BEGIN

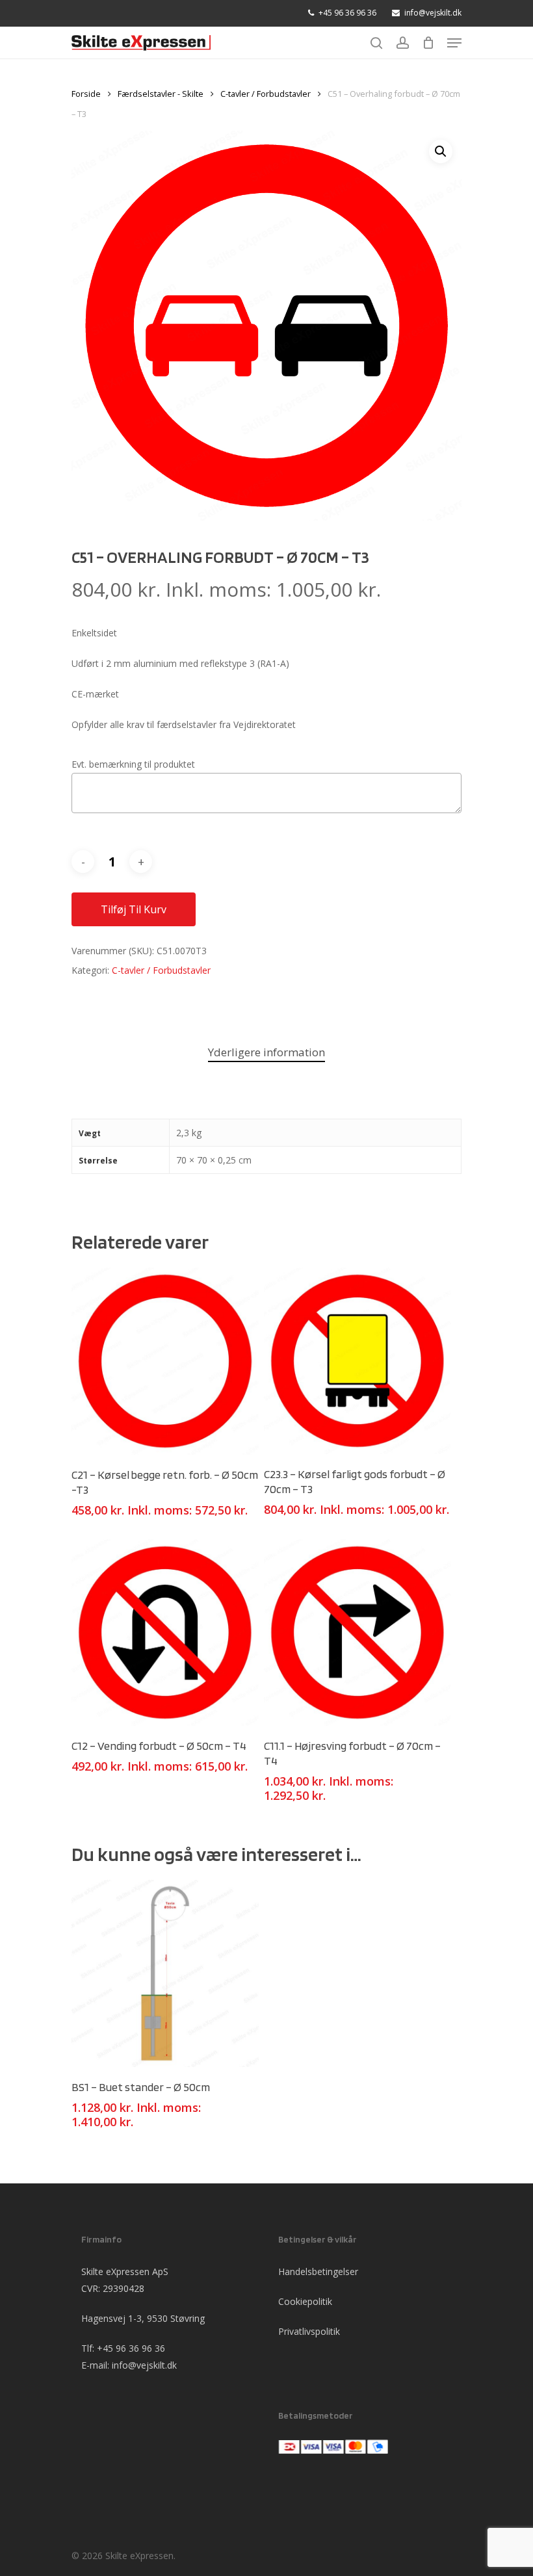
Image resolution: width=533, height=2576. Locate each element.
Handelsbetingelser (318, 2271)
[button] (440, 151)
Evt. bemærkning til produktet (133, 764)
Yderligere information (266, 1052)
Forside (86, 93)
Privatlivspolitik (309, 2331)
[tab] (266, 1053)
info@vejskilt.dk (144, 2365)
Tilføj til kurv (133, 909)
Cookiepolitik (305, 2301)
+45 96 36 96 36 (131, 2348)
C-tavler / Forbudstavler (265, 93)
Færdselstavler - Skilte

END

__Your goal__. Return each line above exactly; any pictures are to be skipped.

__Result for this task__.
Image resolution: width=533, height=2576. Locate each element.
Handelsbetingelser (318, 2271)
[button] (440, 151)
Evt. bemærkning til produktet (133, 764)
Yderligere information (266, 1052)
Forside (86, 93)
Privatlivspolitik (309, 2331)
[tab] (266, 1053)
info@vejskilt.dk (144, 2365)
Tilføj til kurv (133, 909)
Cookiepolitik (305, 2301)
+45 96 36 96 36 (131, 2348)
C-tavler / Forbudstavler (265, 93)
Færdselstavler - Skilte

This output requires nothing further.